I want to start by saying I am aware of the QC issues and the threads that have been posted here in the past. I am aware of the risk. So aware that I made a sort of freaking out thread, about being worried about not getting the guitar I payed for. . . 

Full disclosure that thread can be seen here:http://www.sevenstring.org/forum/beginners-faq/305220-custom-build-advice-wanted.html

Maybe that thread will make a bit more sense now that you know who I ordered from.

Anyway, I really love the Acacia Romulus, and I have ever since I saw Joe Cocchis (Within the Ruins) custom model. . . and yes I know he is no longer with the company.

When I saw these pro series I though it might be my only way of getting a Romulus at a price I could afford so I went for it.

First I called up Acacia to inquire as to if I could get one of the pro series models in Slime Green (the best color haha) and Scott was very helpful and very quickly added the color to their online order tool. At the time I wanted to order my guitar, the builds were quoted for no more than 8 weeks. With the holidays and such around the corner I knew I would have some bills and money would be tight so I asked the company if they wouldn't mind me shooting for a late december completion date instead of november because I would be more comfortable with that. They said no problem. So I put down my 50% deposit. 

Communication in beginning was very fast and everyone I spoke with was very accommodating. Admittedly communication has slowed down a bit, but I will chalk that up to it being the holidays. . . It took about 2 weeks from my original request, but I final got some pictures today.


----------



## DistinguishedPapyrus (Jan 8, 2016)

thats so cool.

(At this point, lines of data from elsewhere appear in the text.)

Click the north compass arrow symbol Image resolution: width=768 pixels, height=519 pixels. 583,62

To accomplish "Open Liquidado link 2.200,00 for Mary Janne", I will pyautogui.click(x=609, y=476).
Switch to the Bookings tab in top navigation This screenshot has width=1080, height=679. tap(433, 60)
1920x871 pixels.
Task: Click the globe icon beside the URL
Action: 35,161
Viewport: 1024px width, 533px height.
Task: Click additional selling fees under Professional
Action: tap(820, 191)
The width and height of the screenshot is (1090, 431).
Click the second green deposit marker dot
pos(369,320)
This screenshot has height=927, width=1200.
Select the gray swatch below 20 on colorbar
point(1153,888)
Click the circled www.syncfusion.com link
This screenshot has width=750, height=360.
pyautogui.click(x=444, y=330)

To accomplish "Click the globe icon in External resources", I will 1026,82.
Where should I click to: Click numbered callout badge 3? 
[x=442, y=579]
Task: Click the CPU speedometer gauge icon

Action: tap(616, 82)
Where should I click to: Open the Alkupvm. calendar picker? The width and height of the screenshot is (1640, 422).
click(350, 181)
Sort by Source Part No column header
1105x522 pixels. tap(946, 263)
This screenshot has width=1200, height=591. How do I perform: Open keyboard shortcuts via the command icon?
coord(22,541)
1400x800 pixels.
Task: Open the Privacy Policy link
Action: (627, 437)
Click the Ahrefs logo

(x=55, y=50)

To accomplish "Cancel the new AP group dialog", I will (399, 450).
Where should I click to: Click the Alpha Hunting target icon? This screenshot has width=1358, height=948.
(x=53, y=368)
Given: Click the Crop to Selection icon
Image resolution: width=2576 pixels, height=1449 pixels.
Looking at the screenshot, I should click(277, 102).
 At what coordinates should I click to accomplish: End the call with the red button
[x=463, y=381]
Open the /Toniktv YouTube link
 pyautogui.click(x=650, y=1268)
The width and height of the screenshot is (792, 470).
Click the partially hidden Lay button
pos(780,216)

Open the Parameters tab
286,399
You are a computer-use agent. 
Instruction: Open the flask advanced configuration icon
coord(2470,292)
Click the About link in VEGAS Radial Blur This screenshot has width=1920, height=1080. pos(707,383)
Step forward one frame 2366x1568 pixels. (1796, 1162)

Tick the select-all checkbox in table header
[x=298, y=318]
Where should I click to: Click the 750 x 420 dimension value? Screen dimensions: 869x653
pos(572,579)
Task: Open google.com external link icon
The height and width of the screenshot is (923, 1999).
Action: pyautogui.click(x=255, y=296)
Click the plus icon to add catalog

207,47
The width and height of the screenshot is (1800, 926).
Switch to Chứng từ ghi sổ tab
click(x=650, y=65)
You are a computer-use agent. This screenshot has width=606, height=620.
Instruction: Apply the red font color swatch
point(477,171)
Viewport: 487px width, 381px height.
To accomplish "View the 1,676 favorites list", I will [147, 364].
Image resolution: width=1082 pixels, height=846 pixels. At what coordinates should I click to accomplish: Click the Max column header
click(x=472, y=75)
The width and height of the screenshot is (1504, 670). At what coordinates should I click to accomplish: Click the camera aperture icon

The lime green and maple combination is freaking my face out!!!


----------



## BlackMastodon (Jan 9, 2016)

Welp, hope it works out for you, man.


----------



## MoshJosh (Jan 17, 2016)

An update. THE GUITAR IS FINISHED!

Now they asked me if I wouldn't mind them taking, and showcasing my guitar at NAMM. . . I currently have a guitar, so I'm not necessarily in a rush, and they have been very helpful and accommodating so far. . . I just don't know. They said they won't let others play it, that it will just be for display, and I since they helped me out I kind of want to help them out and say yes. . .


----------



## MikeH (Jan 17, 2016)

Looks awesome. Hopefully it holds up spec wise. I've always liked them, but was always hesitant because of the issues they've had in the past. Hopefully this changes that.


----------



## Hollowway (Jan 17, 2016)

Well, if they messed up that model that's saying a lot, since there's not a whole lot going on there. (i.e. no binding, trem, etc.) 

Personally, I would be hesitant to have them take it to NAMM. Mainly because I've been burned so many times that when I guitar is done I want it immediately. I've been caught twice where a guitar was done, and then shortly after the company went under and I was left without a guitar. And I'm not sure that they have done you any particular favors. They did add the color, but asking them to slightly delay a build is actually helping them as much as you. If anything, your presence on here, and taking a chance with them, is helping them more. If I were them I'd make sure that guitar was flawless and ship it to you overnight with a crapload of case candy.


----------



## BlackMastodon (Jan 17, 2016)

Hey, at least they asked you instead of just taking it like ViK did last year. 

From the pics it looks pretty good, really hope it holds up for you.


----------



## Edika (Jan 18, 2016)

I'm going to agree with the rest and ask them to ship you the guitar ASAP. Better safe than sorry. Waiting for them to get the guitar to NAMM and back means a lot can happen to the guitar until it reaches your hands. If something happens then you have the wait for repair, rebuild or whatever else. Now you know that your guitar is ready with no visible flaws and that it is most probably functional.
Unless they offer some really cool extras for allowing them to take it to NAMM but again you're taking a chance.


----------



## Alex Kenivel (Jan 18, 2016)

Judging from the security at namm and how that JP got taken..... Bah, what am I saying no one wants to steal an Acacia! 

I'm kidding! But if I were as impatient as you (and I am when it comes to getting gear delivered) I'd want it NOW!


----------



## Deegatron (Jan 18, 2016)

The guitar looks very simple but well done at the same time. I like it.


----------



## MoshJosh (Feb 10, 2016)

Alright so I received the guitar, and I took some cell phone pictures for your viewing pleasure.

THE GOOD:














THE BAD:
Looks to me like the pickup rout chipped, and the chip was then hastily glued back on. . .




This looks like it was inflicted by some sort of wall hanger. . .




I don't have time for a review at the moment, but I will say it is overall a nice guitar, that feels and sounds nice. . . but as you can see there are some obvious flaws (insert some I told you sos here haha) 

I won't be sending it back or anything as I do like the guitar but I will be contacting Acacia and alert them of my issues and see what they say. . . Not sure what to expect/ask for though.


----------



## JuliusJahn (Feb 11, 2016)

well, at least they made some improvements with having a cnc machine. Seems REALLY weird to have pickup chipping though, since the machine should be climb cutting and wouldn't cause this naturally/tested before. HS is hopefully from NAMM? 

Also, is that a glue line I see in the top of the headstock? Hopefully the important parts are done right and you're satisfied with it.


----------



## Hollowway (Feb 11, 2016)

I can't tell if it's due to the zoomed in shot or not, but the pickup route is wobbly, too. Not very straight.


----------



## downburst82 (Feb 11, 2016)

Looks pretty nice I absolutely love the colour and overall look... but it would have been nice if they had taken the time to at least repair that chip properly and touch up the spot on the headstock..


----------